◆ **YOUR GOAL**
Render as a Markdown table, with columns Number and Content, the part of the items below that opens with the line containing "This screenshot has" and closes with the line containing "Identify the location of table-row: Track", both lines included and blank lines omitted.

◆ **SUPPLIED RECORDS**
+--

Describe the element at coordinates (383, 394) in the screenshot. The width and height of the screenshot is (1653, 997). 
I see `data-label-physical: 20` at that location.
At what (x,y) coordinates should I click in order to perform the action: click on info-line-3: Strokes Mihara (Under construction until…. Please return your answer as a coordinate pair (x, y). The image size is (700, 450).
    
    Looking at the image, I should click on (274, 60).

+--

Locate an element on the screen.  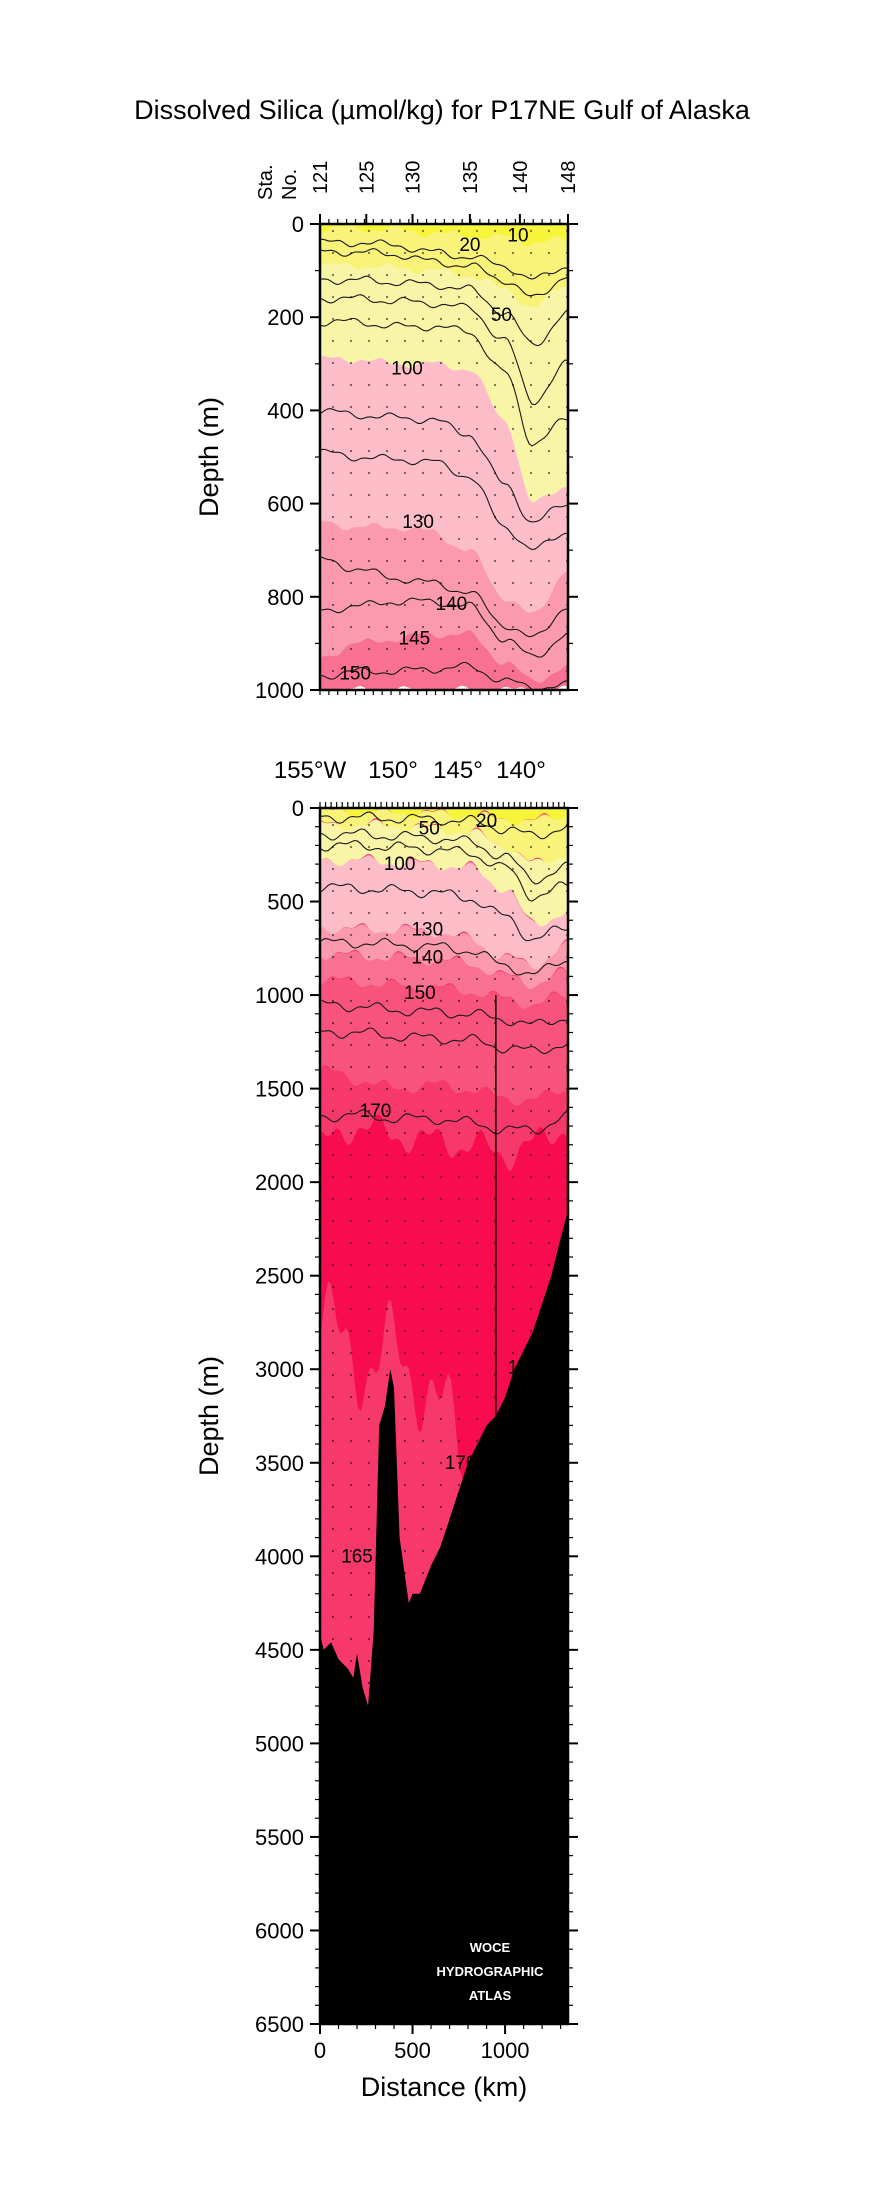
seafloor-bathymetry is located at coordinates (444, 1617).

+--

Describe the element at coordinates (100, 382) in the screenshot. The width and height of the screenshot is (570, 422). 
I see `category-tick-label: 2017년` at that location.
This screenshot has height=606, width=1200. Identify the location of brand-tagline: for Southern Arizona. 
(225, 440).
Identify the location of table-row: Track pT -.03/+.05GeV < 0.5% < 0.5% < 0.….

+--

◆ **SOLUTION TO THIS TASK**
| Number | Content |
|---|---|
| 1 | This screenshot has height=606, width=1200. Identify the location of brand-tagline: for Southern Arizona.  |
| 2 | (225, 440). |
| 3 | Identify the location of table-row: Track pT -.03/+.05GeV < 0.5% < 0.5% < 0.…. |